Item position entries
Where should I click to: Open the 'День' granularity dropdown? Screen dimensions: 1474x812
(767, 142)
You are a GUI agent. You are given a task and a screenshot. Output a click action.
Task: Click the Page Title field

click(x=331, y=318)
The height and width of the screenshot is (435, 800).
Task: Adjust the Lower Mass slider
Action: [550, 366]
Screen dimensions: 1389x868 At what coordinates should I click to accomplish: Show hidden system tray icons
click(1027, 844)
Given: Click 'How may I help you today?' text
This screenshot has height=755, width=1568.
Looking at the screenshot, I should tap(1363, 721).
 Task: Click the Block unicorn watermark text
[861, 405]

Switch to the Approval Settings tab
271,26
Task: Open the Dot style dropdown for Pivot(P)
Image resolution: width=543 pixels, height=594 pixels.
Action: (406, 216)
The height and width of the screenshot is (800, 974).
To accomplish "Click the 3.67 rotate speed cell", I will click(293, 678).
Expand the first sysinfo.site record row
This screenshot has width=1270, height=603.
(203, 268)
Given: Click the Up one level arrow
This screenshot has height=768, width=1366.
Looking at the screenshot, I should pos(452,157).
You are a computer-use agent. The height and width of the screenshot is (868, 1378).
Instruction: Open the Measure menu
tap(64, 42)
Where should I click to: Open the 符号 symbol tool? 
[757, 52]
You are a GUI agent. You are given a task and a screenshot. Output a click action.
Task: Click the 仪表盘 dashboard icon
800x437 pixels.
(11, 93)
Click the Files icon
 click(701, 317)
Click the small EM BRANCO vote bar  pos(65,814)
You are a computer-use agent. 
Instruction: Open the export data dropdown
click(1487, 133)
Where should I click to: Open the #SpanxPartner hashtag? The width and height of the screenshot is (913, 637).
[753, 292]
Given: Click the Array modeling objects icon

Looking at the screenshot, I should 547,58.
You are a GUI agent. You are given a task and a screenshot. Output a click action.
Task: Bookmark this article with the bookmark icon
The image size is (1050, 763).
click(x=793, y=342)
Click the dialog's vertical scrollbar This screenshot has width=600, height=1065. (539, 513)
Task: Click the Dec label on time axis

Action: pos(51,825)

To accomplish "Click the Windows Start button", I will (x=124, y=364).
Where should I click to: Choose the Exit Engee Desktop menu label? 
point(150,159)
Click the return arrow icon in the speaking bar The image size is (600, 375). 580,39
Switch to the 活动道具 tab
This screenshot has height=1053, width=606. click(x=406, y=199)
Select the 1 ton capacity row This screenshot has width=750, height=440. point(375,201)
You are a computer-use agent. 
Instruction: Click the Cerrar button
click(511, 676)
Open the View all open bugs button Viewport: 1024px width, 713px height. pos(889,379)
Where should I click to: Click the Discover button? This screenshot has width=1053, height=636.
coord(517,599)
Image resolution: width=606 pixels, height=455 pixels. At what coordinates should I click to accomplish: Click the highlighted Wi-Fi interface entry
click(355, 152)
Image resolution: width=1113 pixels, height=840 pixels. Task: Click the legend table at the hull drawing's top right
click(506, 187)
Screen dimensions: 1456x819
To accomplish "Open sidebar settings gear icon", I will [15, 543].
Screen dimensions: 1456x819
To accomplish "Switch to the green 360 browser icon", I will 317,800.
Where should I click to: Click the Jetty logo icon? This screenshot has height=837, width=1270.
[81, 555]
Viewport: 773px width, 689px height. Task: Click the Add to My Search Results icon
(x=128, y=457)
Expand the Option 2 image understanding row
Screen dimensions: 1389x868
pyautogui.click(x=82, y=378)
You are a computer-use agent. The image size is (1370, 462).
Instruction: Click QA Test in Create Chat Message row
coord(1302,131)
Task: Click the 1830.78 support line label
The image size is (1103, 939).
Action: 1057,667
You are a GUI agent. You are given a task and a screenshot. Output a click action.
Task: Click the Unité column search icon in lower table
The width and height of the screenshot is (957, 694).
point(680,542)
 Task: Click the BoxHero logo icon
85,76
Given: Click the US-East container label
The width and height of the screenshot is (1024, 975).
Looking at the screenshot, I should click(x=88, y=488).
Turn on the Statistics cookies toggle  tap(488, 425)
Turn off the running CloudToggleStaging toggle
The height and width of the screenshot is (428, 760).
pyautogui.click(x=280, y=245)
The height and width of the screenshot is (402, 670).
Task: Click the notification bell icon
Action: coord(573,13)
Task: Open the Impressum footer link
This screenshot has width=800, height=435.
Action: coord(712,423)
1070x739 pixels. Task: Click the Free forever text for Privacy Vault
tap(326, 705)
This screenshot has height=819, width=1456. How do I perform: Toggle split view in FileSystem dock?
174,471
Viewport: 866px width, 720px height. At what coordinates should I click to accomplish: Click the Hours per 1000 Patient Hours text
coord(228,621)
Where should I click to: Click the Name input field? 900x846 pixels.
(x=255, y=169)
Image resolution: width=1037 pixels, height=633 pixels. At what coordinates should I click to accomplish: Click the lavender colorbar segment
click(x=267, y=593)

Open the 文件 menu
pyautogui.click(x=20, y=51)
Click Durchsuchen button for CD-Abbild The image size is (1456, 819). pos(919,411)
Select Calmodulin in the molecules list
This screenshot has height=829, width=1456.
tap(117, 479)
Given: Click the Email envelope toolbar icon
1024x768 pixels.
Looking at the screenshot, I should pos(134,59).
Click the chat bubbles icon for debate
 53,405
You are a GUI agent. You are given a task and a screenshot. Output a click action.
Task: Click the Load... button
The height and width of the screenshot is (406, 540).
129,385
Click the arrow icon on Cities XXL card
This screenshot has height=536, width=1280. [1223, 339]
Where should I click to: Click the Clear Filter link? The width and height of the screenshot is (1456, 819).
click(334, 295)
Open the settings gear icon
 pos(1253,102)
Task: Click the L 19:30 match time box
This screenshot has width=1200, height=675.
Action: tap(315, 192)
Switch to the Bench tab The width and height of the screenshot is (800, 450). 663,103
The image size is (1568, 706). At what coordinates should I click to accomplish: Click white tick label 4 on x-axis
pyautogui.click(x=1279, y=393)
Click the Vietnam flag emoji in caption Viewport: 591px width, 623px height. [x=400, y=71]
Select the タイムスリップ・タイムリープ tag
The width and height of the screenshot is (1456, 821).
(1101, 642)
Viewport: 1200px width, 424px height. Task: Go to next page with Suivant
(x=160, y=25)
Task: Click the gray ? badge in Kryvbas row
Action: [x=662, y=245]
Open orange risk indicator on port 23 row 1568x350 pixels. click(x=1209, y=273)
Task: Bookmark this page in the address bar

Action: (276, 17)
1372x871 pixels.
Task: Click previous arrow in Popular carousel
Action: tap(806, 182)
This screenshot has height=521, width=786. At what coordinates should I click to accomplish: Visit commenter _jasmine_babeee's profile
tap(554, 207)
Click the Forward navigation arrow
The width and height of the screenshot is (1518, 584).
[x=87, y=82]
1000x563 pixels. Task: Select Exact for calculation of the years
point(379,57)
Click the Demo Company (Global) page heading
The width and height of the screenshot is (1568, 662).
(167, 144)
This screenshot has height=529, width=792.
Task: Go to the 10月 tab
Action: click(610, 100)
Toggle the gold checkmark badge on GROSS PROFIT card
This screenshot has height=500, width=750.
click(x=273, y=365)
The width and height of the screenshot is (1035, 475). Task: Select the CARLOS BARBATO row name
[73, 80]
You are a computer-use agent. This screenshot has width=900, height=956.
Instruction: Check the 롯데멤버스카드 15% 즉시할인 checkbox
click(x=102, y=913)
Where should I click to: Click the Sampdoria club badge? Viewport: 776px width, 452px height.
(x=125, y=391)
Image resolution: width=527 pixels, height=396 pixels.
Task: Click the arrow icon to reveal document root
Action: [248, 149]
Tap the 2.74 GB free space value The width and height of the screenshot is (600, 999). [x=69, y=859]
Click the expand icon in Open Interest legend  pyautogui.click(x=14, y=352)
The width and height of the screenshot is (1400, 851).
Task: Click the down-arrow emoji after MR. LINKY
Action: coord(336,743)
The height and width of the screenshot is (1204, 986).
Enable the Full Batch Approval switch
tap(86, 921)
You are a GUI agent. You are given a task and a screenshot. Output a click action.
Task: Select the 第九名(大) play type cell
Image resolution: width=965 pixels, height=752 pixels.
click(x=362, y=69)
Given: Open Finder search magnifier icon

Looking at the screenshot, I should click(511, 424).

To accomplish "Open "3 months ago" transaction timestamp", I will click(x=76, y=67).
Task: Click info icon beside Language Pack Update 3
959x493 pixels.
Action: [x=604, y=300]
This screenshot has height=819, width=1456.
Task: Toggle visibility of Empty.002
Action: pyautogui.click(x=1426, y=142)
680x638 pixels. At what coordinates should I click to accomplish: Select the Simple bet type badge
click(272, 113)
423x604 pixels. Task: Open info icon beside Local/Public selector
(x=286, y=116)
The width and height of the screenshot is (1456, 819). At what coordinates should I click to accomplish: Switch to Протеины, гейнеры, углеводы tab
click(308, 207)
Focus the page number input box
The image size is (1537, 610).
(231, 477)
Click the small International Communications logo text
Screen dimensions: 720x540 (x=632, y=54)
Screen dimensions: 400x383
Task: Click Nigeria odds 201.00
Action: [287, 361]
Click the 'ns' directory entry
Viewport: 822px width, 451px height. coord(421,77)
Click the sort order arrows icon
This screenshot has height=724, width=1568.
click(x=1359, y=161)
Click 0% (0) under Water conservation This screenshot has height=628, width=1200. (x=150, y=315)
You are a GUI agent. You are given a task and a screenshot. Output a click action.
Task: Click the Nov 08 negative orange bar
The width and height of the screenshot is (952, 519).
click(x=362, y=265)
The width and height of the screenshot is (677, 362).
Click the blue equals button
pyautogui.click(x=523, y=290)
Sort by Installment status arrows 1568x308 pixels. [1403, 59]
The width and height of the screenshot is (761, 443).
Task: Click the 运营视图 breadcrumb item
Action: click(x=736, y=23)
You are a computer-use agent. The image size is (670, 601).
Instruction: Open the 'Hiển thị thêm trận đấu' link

- **SET PROBLEM**: Can you print, character for character, the rows from the line with "Where should I click to: Click the Discover" up to and including the line with "click(506, 187)"?

- **SOLUTION TO THE EXERCISE**:
Where should I click to: Click the Discover button? This screenshot has width=1053, height=636.
coord(517,599)
Image resolution: width=606 pixels, height=455 pixels. At what coordinates should I click to accomplish: Click the highlighted Wi-Fi interface entry
click(355, 152)
Image resolution: width=1113 pixels, height=840 pixels. Task: Click the legend table at the hull drawing's top right
click(506, 187)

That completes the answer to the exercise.